**Activity**:
In the entries below, find the line with "Email Me This Letter (956, 509)" and the line with "イーテックの家中まるごと浄水器®でキッチン・お風呂・シャワー全蛇口100%塩素除去で快適 (210, 1576)". Reproduce those two lines and every line between them exactly, and nothing more.

[Stored records]
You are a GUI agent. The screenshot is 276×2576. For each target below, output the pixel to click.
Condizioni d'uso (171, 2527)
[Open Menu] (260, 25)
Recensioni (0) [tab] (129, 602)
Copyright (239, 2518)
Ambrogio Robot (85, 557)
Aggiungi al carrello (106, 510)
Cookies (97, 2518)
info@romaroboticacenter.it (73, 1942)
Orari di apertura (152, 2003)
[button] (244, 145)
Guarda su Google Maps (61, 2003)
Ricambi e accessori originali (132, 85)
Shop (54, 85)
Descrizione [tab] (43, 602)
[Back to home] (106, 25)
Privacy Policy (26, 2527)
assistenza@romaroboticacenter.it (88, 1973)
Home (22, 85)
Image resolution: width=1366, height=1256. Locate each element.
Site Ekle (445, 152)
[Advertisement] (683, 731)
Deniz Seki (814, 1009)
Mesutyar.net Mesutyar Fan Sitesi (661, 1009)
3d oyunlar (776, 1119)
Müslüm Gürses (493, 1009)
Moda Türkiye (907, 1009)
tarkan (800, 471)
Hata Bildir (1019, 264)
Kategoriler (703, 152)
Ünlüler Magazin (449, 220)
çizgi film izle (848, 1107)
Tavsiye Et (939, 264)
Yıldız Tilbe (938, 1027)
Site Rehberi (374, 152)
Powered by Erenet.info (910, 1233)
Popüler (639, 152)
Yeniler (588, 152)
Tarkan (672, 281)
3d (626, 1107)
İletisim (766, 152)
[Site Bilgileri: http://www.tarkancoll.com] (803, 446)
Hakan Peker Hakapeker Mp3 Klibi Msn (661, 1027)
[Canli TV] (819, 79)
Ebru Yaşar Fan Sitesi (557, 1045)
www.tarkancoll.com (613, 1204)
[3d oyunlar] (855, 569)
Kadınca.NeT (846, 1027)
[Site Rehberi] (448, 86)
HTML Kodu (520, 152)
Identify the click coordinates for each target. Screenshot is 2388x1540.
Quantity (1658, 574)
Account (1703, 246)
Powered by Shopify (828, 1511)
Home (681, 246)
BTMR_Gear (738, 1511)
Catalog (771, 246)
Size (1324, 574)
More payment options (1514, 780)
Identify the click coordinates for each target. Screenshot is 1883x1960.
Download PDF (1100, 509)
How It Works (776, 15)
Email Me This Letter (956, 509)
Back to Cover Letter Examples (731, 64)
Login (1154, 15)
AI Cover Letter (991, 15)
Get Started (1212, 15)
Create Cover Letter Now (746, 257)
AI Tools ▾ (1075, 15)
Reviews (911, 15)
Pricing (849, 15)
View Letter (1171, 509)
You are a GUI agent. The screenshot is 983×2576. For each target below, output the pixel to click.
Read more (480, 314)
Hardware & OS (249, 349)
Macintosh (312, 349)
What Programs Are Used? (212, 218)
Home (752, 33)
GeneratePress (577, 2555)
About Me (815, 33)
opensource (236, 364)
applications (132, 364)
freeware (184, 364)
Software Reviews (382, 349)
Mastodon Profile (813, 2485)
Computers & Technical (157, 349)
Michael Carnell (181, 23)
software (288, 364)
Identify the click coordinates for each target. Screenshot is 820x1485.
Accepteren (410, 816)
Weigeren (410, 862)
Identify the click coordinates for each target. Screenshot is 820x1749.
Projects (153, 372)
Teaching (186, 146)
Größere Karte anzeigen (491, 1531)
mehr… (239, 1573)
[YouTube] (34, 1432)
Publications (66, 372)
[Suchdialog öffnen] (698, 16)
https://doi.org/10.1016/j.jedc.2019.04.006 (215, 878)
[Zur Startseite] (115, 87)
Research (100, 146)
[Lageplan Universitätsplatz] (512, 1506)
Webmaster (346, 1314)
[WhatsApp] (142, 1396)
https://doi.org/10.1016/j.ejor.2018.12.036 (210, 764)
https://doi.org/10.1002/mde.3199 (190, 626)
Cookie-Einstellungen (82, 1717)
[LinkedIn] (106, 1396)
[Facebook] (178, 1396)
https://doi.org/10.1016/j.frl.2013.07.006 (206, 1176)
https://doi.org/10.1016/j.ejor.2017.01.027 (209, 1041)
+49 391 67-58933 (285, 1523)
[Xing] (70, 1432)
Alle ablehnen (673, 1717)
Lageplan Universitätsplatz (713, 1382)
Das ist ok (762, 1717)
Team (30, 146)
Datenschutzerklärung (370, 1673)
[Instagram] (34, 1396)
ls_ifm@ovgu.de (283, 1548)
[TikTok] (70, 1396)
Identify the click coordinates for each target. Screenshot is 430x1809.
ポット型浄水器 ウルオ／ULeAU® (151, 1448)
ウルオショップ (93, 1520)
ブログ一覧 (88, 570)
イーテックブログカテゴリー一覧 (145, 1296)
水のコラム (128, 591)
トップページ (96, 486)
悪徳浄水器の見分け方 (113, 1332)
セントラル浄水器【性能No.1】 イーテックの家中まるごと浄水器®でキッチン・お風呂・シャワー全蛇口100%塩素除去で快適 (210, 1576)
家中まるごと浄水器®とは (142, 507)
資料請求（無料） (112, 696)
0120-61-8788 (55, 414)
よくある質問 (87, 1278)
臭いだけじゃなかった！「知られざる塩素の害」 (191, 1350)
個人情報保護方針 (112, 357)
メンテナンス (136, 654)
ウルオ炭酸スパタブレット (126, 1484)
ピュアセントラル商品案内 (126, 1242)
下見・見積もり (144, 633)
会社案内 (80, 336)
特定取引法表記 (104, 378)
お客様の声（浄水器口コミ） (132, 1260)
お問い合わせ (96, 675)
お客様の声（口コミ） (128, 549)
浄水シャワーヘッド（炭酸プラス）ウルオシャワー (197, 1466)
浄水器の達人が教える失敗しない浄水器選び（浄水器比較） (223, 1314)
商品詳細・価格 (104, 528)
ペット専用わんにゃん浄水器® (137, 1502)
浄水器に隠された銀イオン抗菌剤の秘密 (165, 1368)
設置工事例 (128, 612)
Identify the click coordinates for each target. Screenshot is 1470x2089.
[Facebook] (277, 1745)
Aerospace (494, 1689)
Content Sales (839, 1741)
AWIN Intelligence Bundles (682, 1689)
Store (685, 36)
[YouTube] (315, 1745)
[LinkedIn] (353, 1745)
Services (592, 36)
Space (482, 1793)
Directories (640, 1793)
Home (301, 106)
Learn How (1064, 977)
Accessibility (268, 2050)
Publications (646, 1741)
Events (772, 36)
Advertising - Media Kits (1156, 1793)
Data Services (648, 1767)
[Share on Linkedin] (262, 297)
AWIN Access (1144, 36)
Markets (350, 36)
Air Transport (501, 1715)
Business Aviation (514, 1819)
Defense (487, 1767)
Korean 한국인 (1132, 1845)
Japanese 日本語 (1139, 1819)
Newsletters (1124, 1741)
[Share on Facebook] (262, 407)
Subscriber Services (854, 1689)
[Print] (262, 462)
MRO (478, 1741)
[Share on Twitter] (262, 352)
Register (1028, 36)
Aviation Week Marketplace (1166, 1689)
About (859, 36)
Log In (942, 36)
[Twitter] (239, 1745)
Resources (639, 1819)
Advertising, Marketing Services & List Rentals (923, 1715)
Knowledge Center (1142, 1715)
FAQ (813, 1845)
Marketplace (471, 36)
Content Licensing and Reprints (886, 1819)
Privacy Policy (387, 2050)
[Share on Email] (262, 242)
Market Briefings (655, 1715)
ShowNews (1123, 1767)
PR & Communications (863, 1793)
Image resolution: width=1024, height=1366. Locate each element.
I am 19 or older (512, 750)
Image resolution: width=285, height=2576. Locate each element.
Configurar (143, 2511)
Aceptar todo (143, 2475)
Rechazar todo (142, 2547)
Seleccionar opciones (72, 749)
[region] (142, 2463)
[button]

**Response to this exercise**:
Email Me This Letter (956, 509)
Back to Cover Letter Examples (731, 64)
Login (1154, 15)
AI Cover Letter (991, 15)
Get Started (1212, 15)
Create Cover Letter Now (746, 257)
AI Tools ▾ (1075, 15)
Reviews (911, 15)
Pricing (849, 15)
View Letter (1171, 509)
You are a GUI agent. The screenshot is 983×2576. For each target below, output the pixel to click.
Read more (480, 314)
Hardware & OS (249, 349)
Macintosh (312, 349)
What Programs Are Used? (212, 218)
Home (752, 33)
GeneratePress (577, 2555)
About Me (815, 33)
opensource (236, 364)
applications (132, 364)
freeware (184, 364)
Software Reviews (382, 349)
Mastodon Profile (813, 2485)
Computers & Technical (157, 349)
Michael Carnell (181, 23)
software (288, 364)
Identify the click coordinates for each target. Screenshot is 820x1485.
Accepteren (410, 816)
Weigeren (410, 862)
Identify the click coordinates for each target. Screenshot is 820x1749.
Projects (153, 372)
Teaching (186, 146)
Größere Karte anzeigen (491, 1531)
mehr… (239, 1573)
[YouTube] (34, 1432)
Publications (66, 372)
[Suchdialog öffnen] (698, 16)
https://doi.org/10.1016/j.jedc.2019.04.006 (215, 878)
[Zur Startseite] (115, 87)
Research (100, 146)
[Lageplan Universitätsplatz] (512, 1506)
Webmaster (346, 1314)
[WhatsApp] (142, 1396)
https://doi.org/10.1016/j.ejor.2018.12.036 (210, 764)
https://doi.org/10.1002/mde.3199 (190, 626)
Cookie-Einstellungen (82, 1717)
[LinkedIn] (106, 1396)
[Facebook] (178, 1396)
https://doi.org/10.1016/j.frl.2013.07.006 (206, 1176)
https://doi.org/10.1016/j.ejor.2017.01.027 (209, 1041)
+49 391 67-58933 (285, 1523)
[Xing] (70, 1432)
Alle ablehnen (673, 1717)
Lageplan Universitätsplatz (713, 1382)
Das ist ok (762, 1717)
Team (30, 146)
Datenschutzerklärung (370, 1673)
[Instagram] (34, 1396)
ls_ifm@ovgu.de (283, 1548)
[TikTok] (70, 1396)
Identify the click coordinates for each target. Screenshot is 430x1809.
ポット型浄水器 ウルオ／ULeAU® (151, 1448)
ウルオショップ (93, 1520)
ブログ一覧 (88, 570)
イーテックブログカテゴリー一覧 (145, 1296)
水のコラム (128, 591)
トップページ (96, 486)
悪徳浄水器の見分け方 (113, 1332)
セントラル浄水器【性能No.1】 イーテックの家中まるごと浄水器®でキッチン・お風呂・シャワー全蛇口100%塩素除去で快適 (210, 1576)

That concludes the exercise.